Custom data #1

weihaosky · 2023-11-30T09:48:51Z

Congratulations on this excellent work!
I wonder how to run this work on my own data. For example, after capturing a monocular video, how to run your method? How should I process the data for training?
Many thanks!

JiahuiLei · 2023-11-30T21:35:31Z

Thanks for your interest. Our code was developed guided by InstantAvatar https://github.com/tijiang13/InstantAvatar, and indeed, we have a data loader for their preprocessing data format. Our data loading subroutine for UBC data uses the InstantAvatarWildDataset class, which you can modify a little bit and use for the preprocessed data from InstantAvatar preprocessing. (you may take some time to compile the openpose .etc for their preprocessing)

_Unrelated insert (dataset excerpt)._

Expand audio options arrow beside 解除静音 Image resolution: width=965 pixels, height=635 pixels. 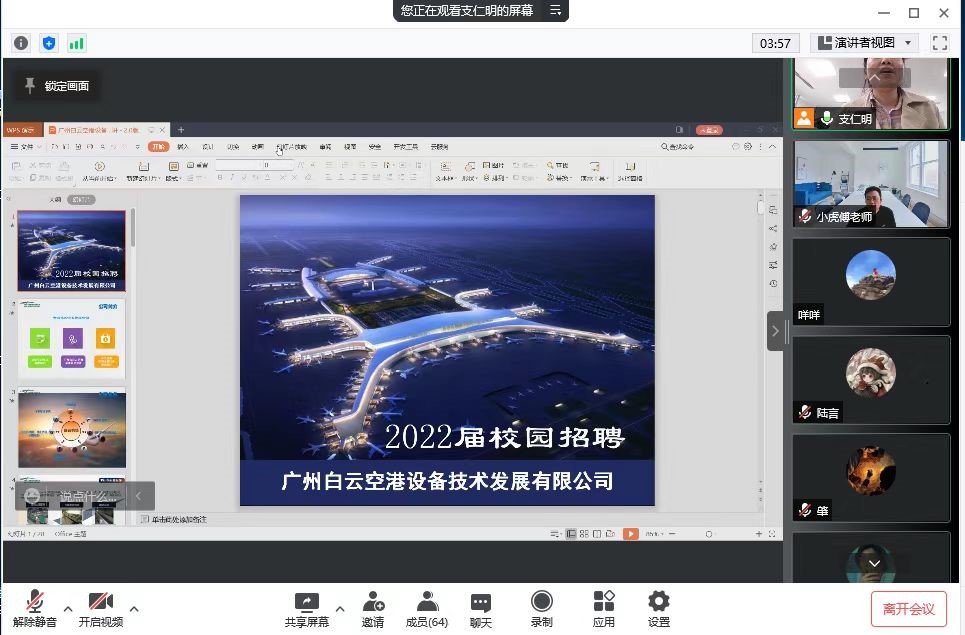pyautogui.click(x=68, y=608)
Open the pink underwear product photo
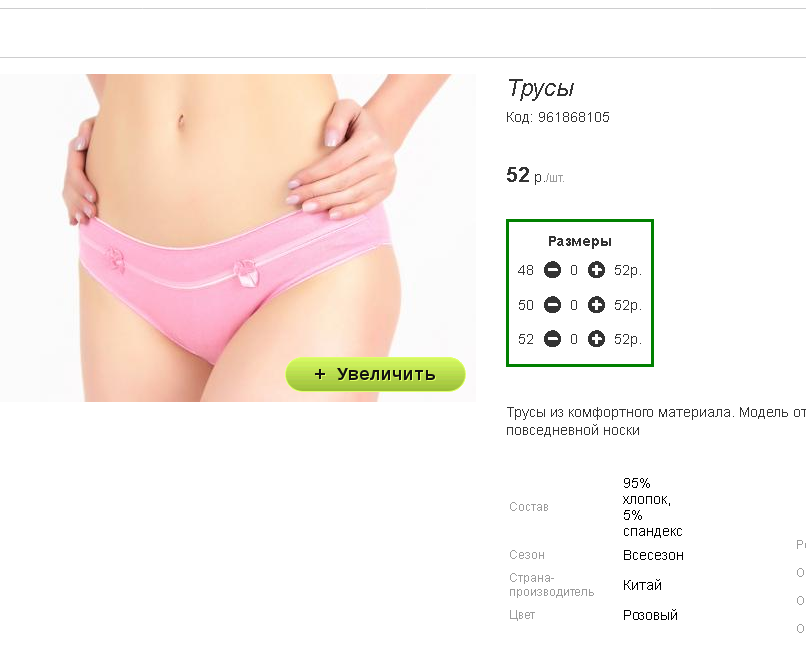 pyautogui.click(x=237, y=237)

weihaosky · 2023-12-01T02:15:54Z

Thanks for your reply. In the paper you write you use ReFit to obtain the human pose. May I ask how to process the results from ReFit for the training of GART?

JiahuiLei · 2023-12-01T13:55:41Z

We tried both using InstantAvatar pre-processing to estimate video poses (with temporal optimization), and ReFit https://yufu-wang.github.io/refit_humans/ to estimate per-frame poses. It turns out that under the challenging UBC sequences, Ours and InstantAvatar will work better with ReFit poses. So we first estimate per-frame poses and I manually turn the poses into the same format as InstantAvatar preprocessing. So the data loader is actually loading in the Instant-Avatar preprocessing format.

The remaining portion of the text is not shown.